Muhammed Esed Tefsiri[]

  • 15. Oysa, bu bizim soydaşlarımız, inançlarını destekleyen açık ve akla uygun bir delil (16) getiremedikleri halde (17) O'ndan başka varlıkları tanrı ediniyorlar: Allah hakkında yalan uyduran kimseden (18) daha zalim kim olabilir?

16 - Lafzen, "kendilerini destekleyen açık bir delil" [yahut "yetki"]. Beyyin ("açık", "aşikar", "belli") sıfatı akıl ve sağduyuya hitab eden bir delil anlamınadır.

17 - Lafzen, "Niçin getirmiyorlar" [yahut "getirmeleri gerekmez miydi?"]. Yeni bir cümleye başlarken daha çok üslup/belâgat gereği (rhetorical) bir soru.

18 - Yani, asılsız tanrılar uyduran ve dolayısıyla Allah'ın birliği, eşsiz ve ortaksız olduğu gerçeğini yalanlamış, hatta O'nun varlığını büsbütün inkar etmiş olan kimseden.

Ömer Nasuhi Bilmen Tefsiri[]

  • 15. Şunlar, şu bizim kavmimiz, o'ndan başkasını ilâh edindiler. Onların üzerine bir açık delil getirmeli değil mi idiler?. Artık bir yalanı Allah'a karşı iftira edenden daha zalim kim vardır?.

15. O nurlu gençler, birbiriyle konuşarak dediler ki: (şunlar, şu bizim kavmimiz) bizden daha yaşlı, daha mevki sahibi oldukları halde (o'ndan) o ortak ve benzerden yüce olan Allah Teâlâ'dan (başkasını ilâh edindiler.) Allah Teâlâ'nın birliğini bilemediler.
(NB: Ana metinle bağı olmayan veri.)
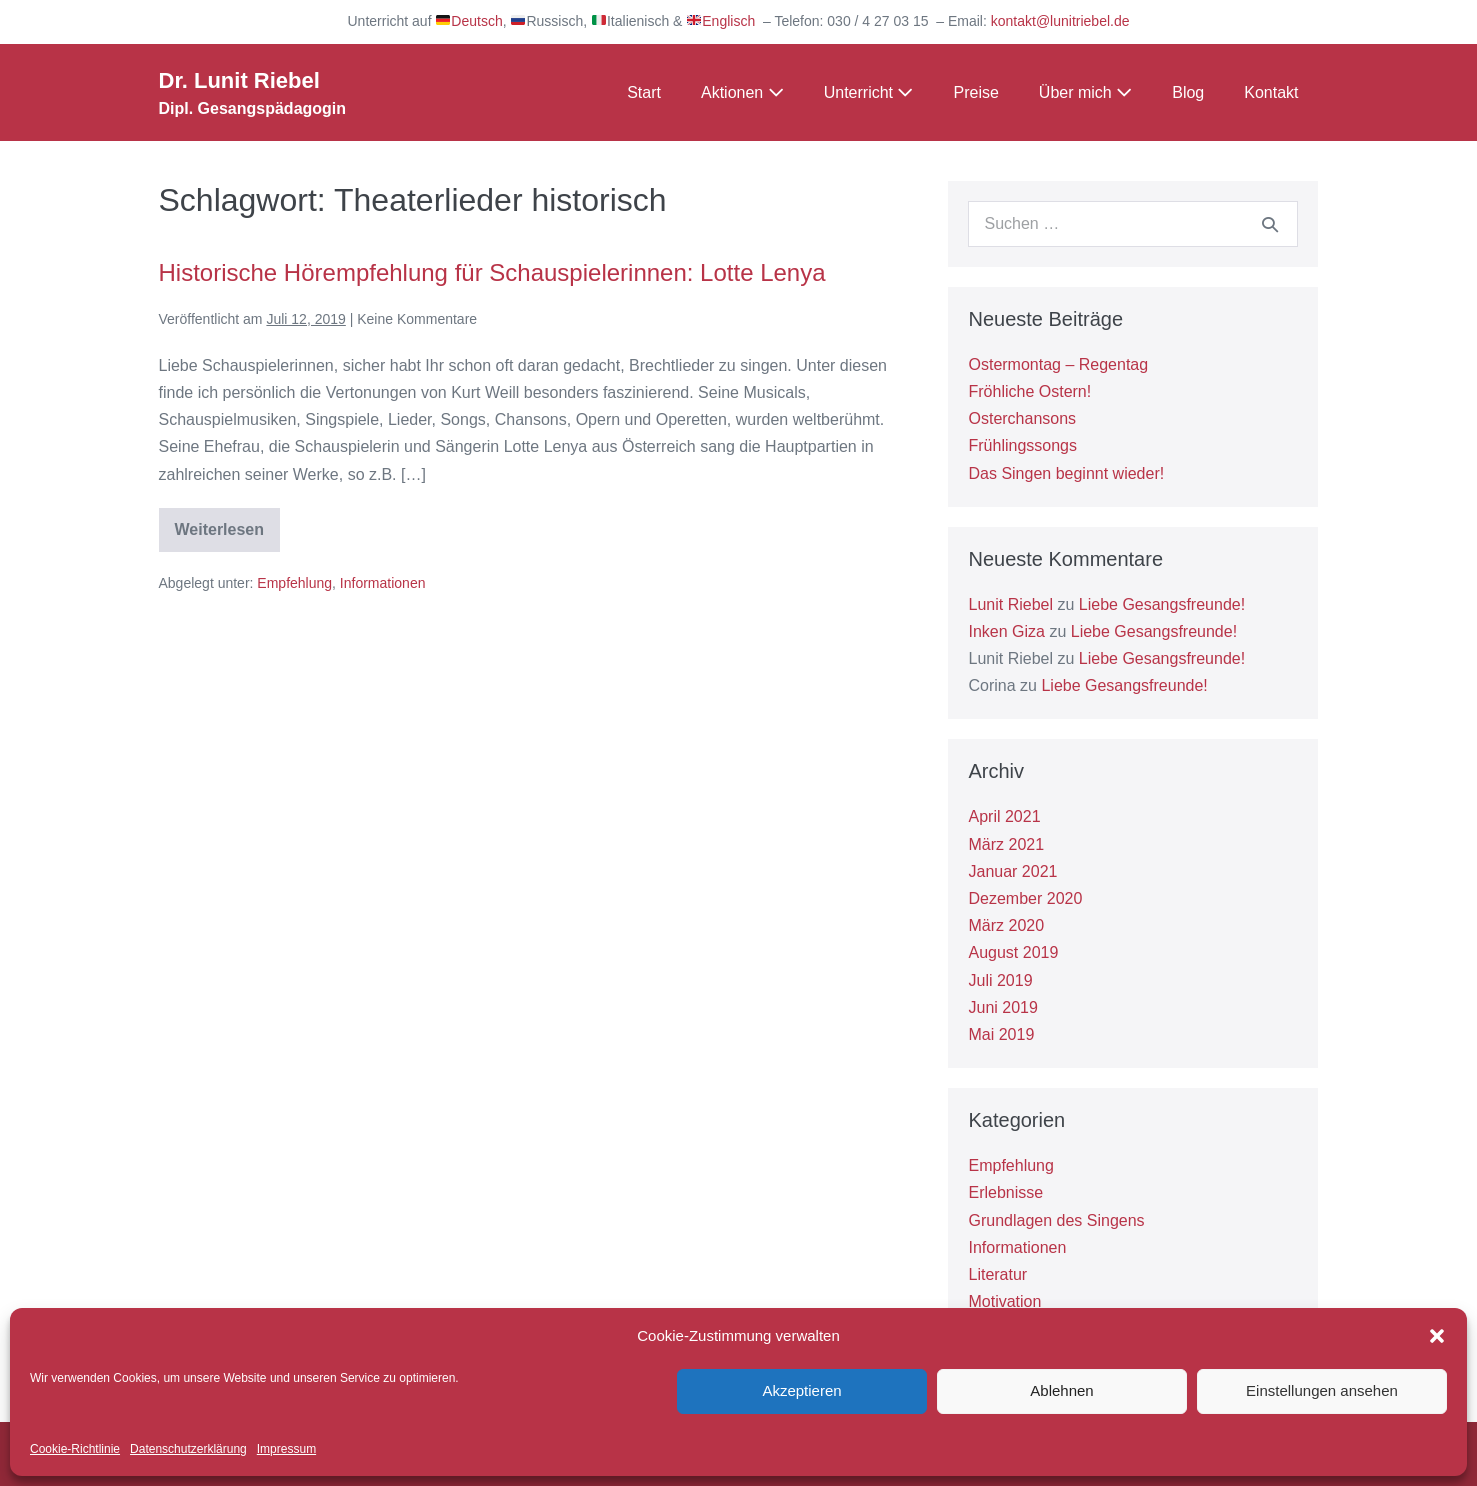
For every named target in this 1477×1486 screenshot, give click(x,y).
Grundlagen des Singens (1056, 1220)
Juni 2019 (1002, 1007)
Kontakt (1271, 92)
Putlara tapındılar, pek yersiz şüphelere kapıldılar (onların) o ilâh olduklarına inandıkları mahlûk şeylerin (üzerine bir zahir hüccet) bir kesin delil (getirmeli değil mi idiler?) Ne yazık ki, onlar öyle bir delile asla sahip olamazlar, öyle bir delil de asla olamaz. Fakat biz -Allah'a hamd olsun- onun birliği hakkında birnice açık, kesin delillere sahip bulunmaktayız, (artık) ortak edinmek gibi, (bir yalanı Allah'a karşı iftira edenden) kasden öyle bir isnatta bulunandan (daha zalim kim vardır?.) Elbetteki, o her zalimden daha zâlimdir, ondan daha zalim bulunamaz. 0 ilahlık şanına aykırı öyle batıl bir isnada cür'et etmiş bulunmaktadır.